Task to complete - Your answer is the line containing "This screenshot has width=1910, height=900." plus every line after it through the end of the records, printed exactly and free of pictures.

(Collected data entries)
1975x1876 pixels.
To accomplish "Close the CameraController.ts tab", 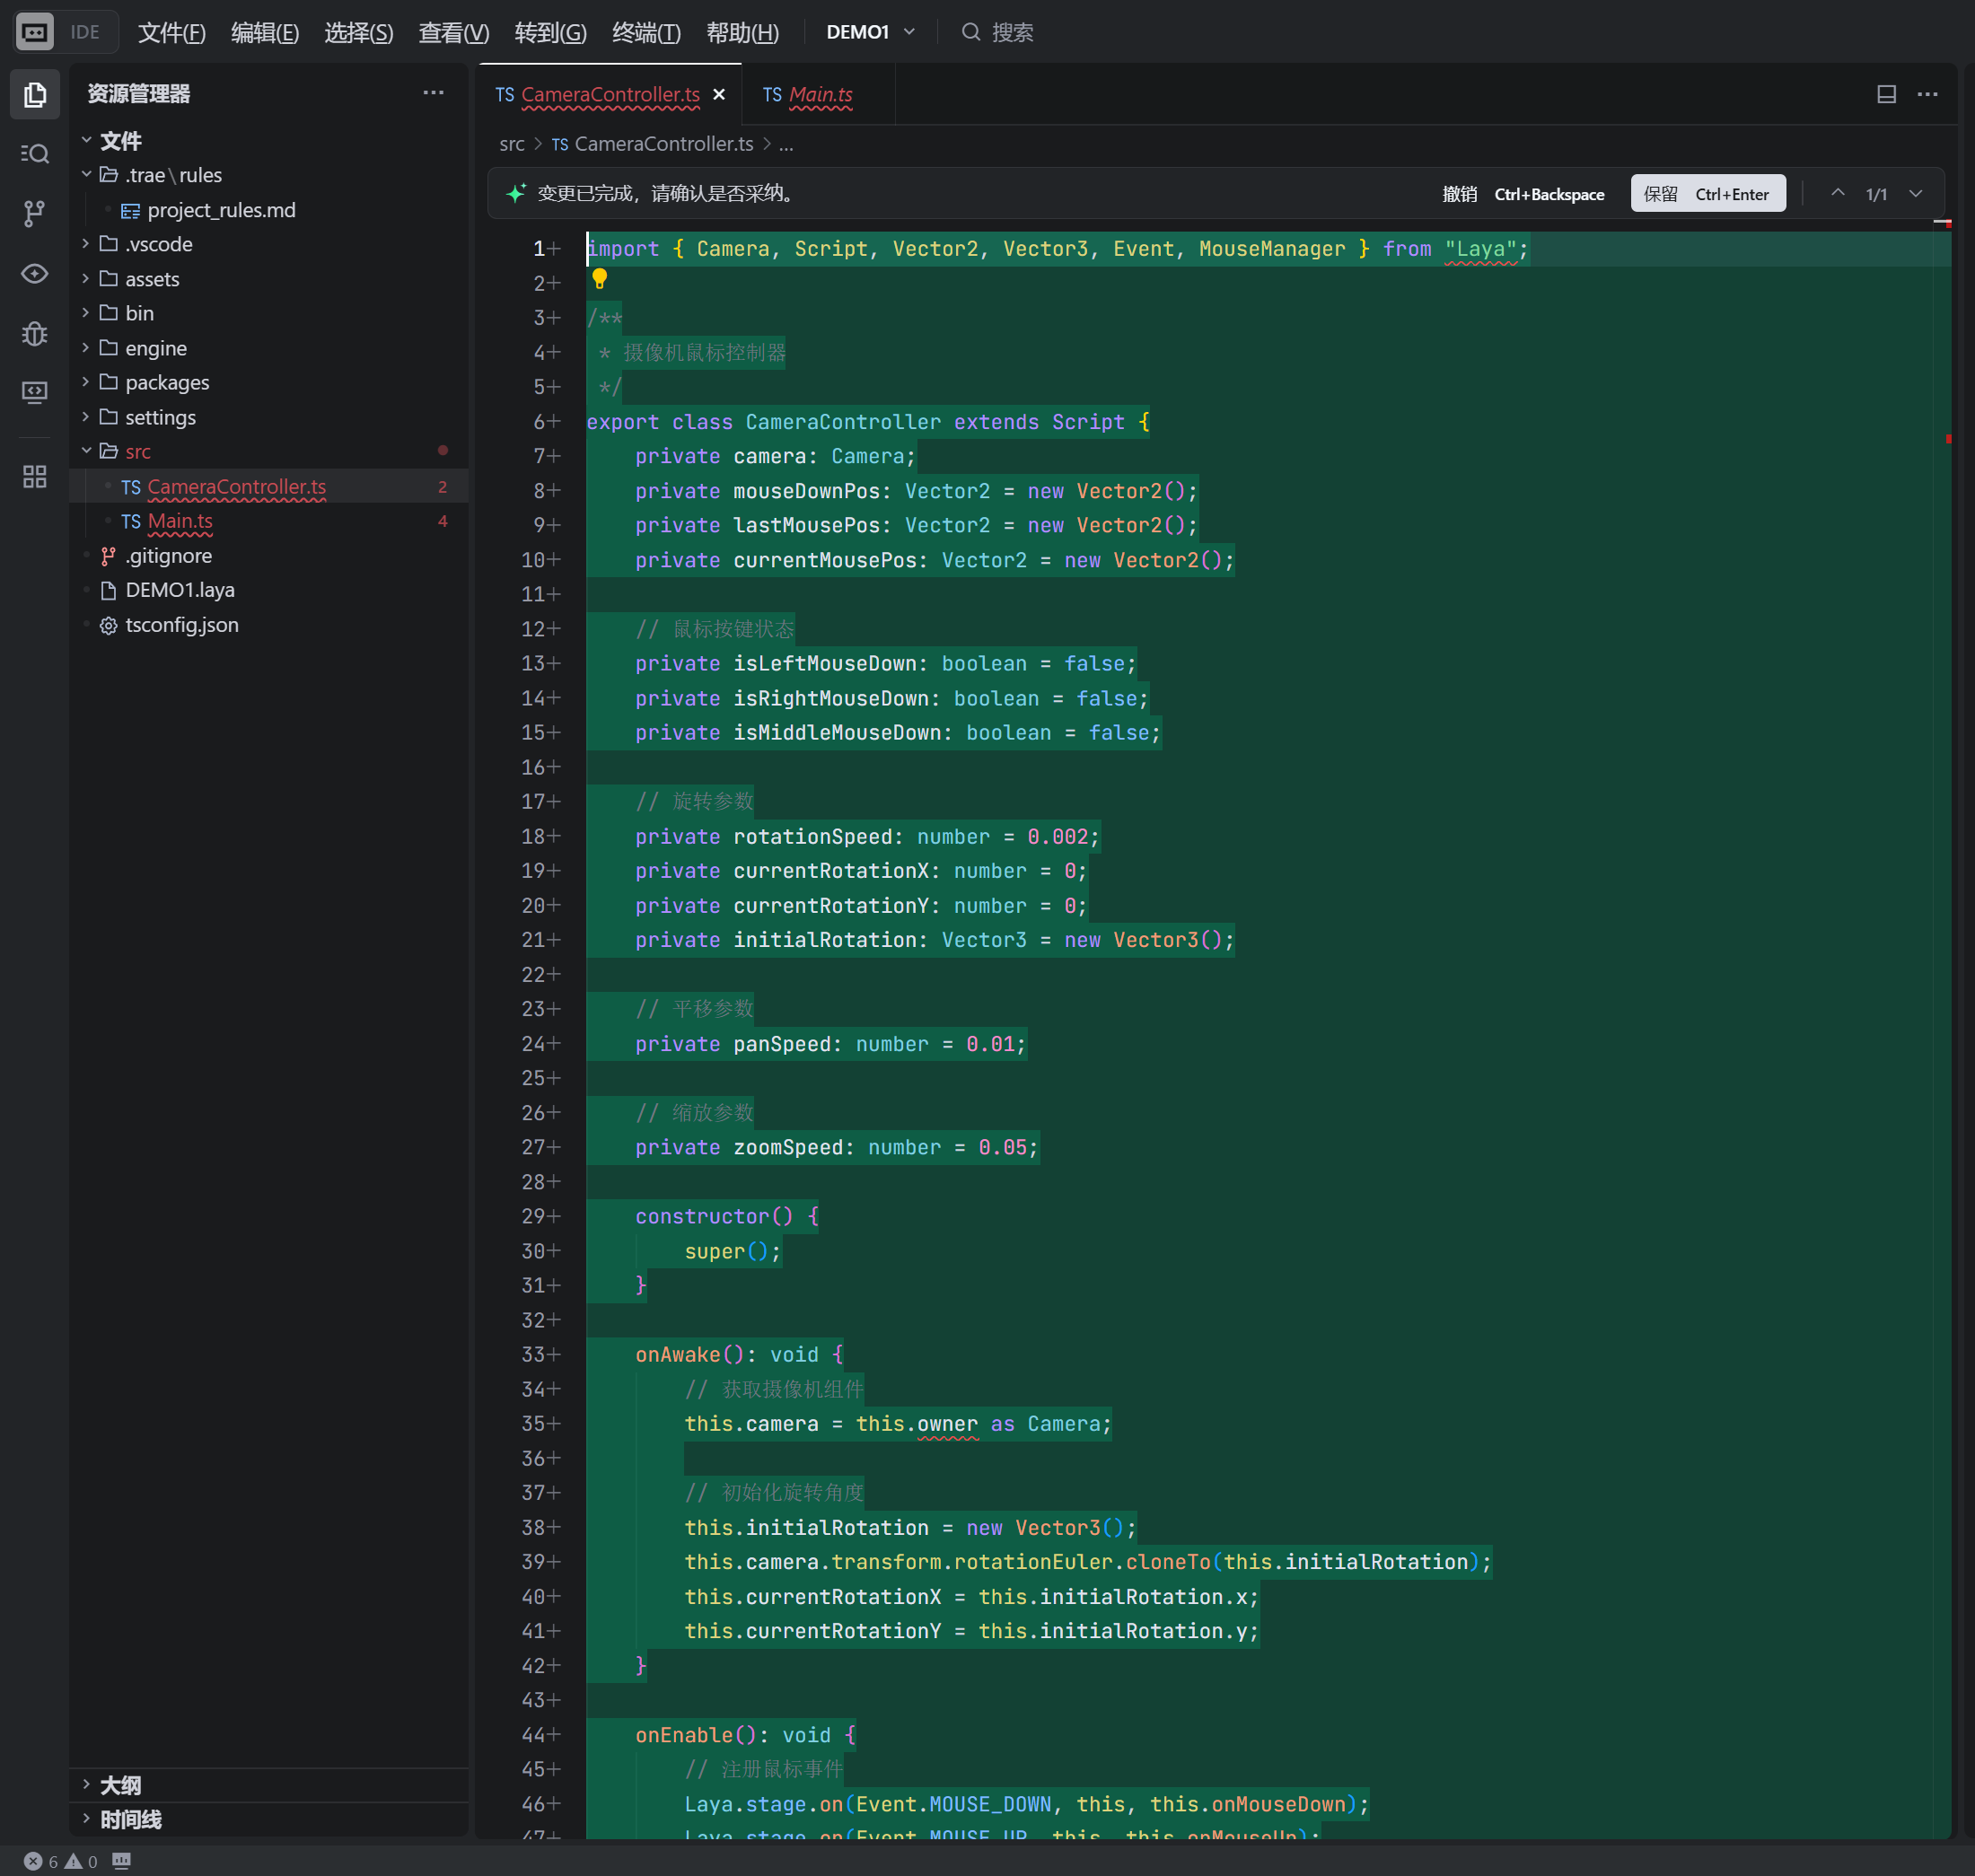I will [719, 95].
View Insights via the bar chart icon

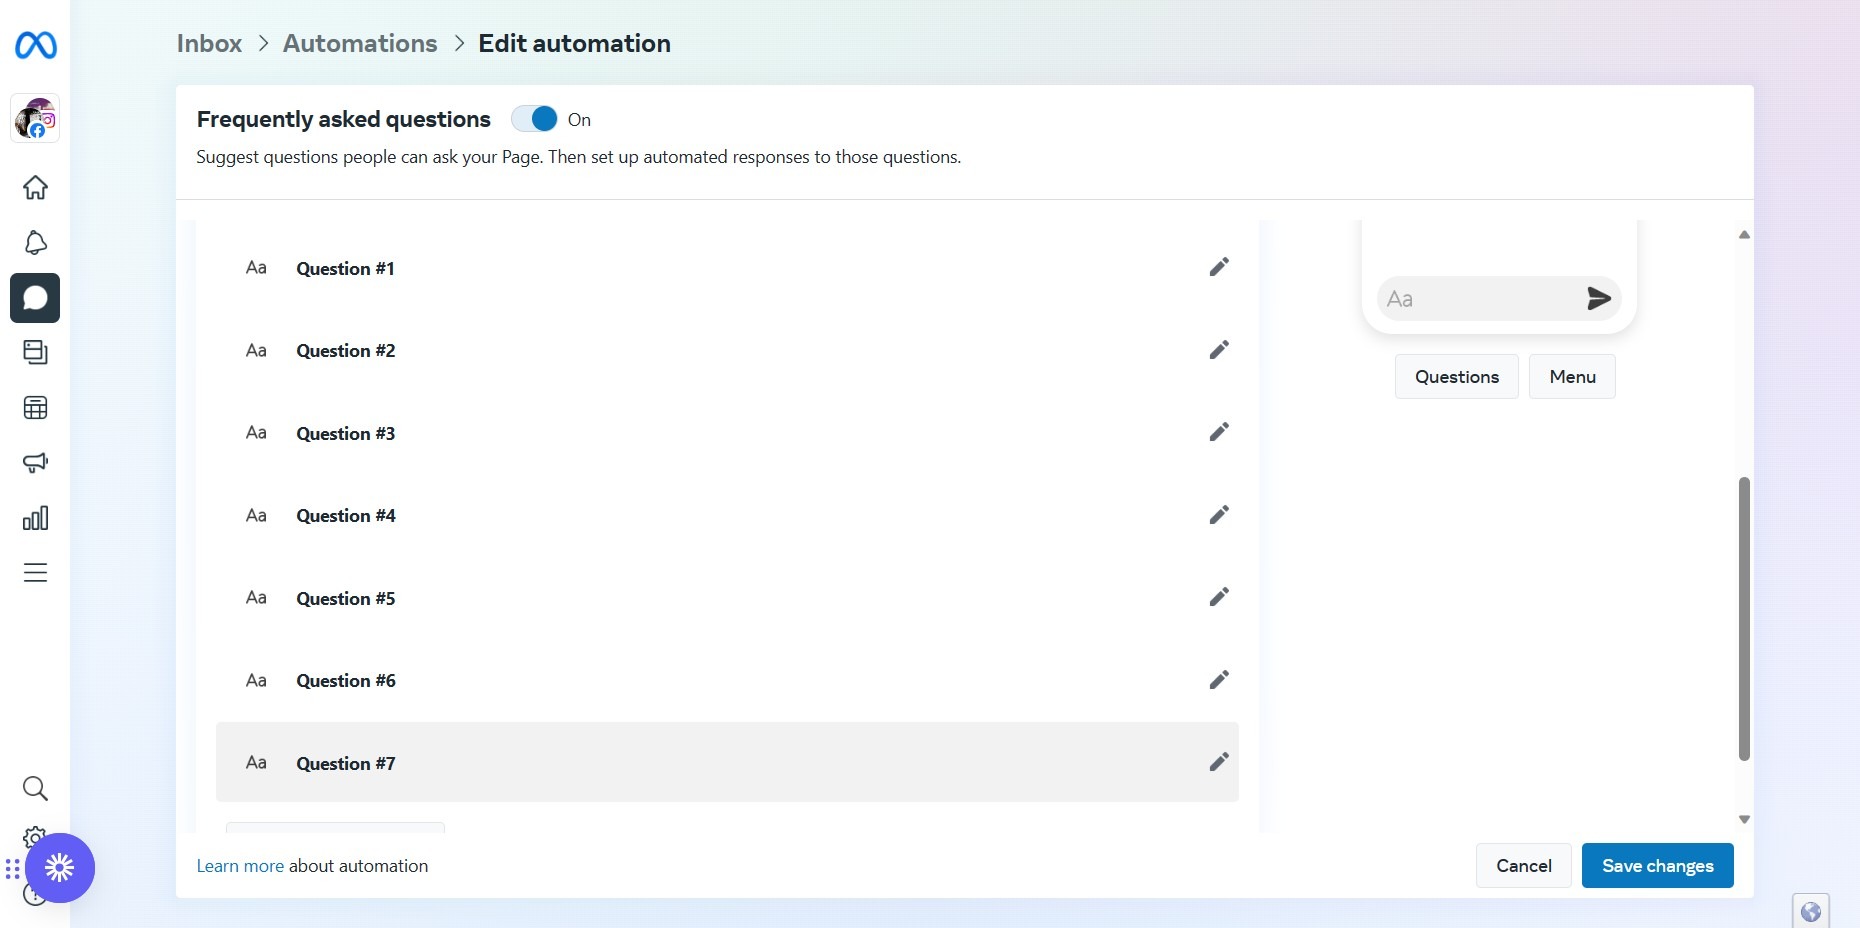(x=35, y=517)
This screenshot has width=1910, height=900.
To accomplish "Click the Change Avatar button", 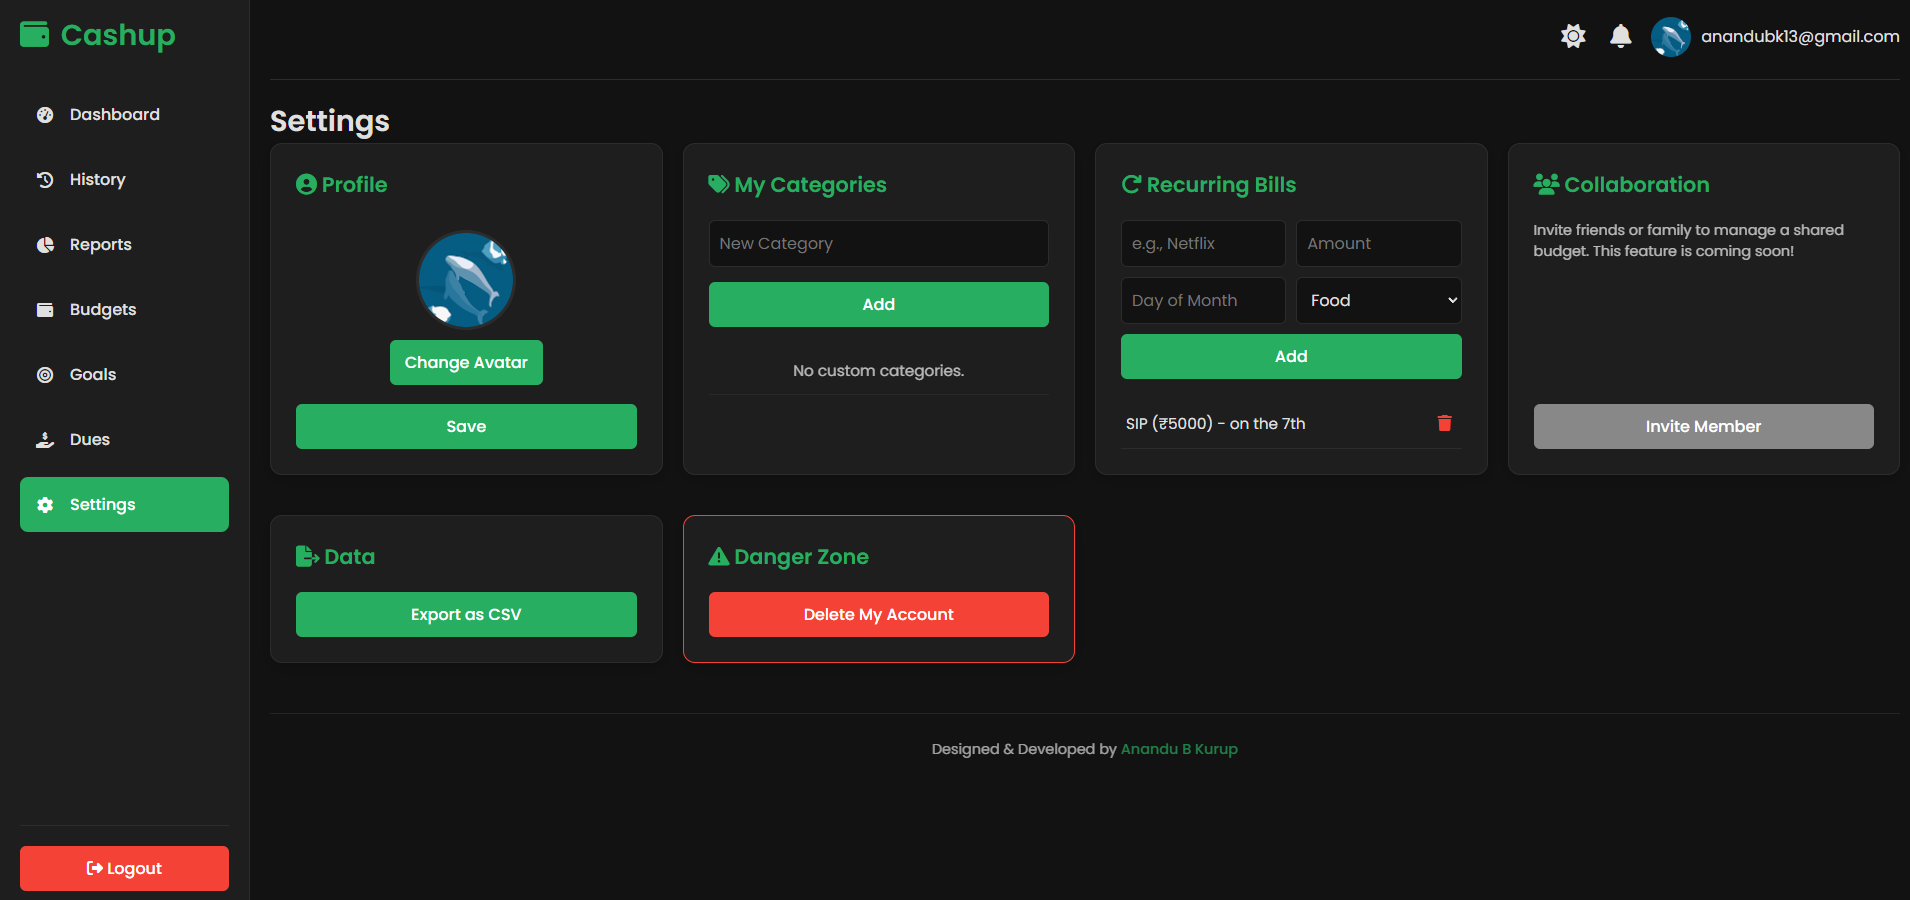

Result of the exercise -
This screenshot has width=1910, height=900.
To accomplish "Click the Change Avatar button", 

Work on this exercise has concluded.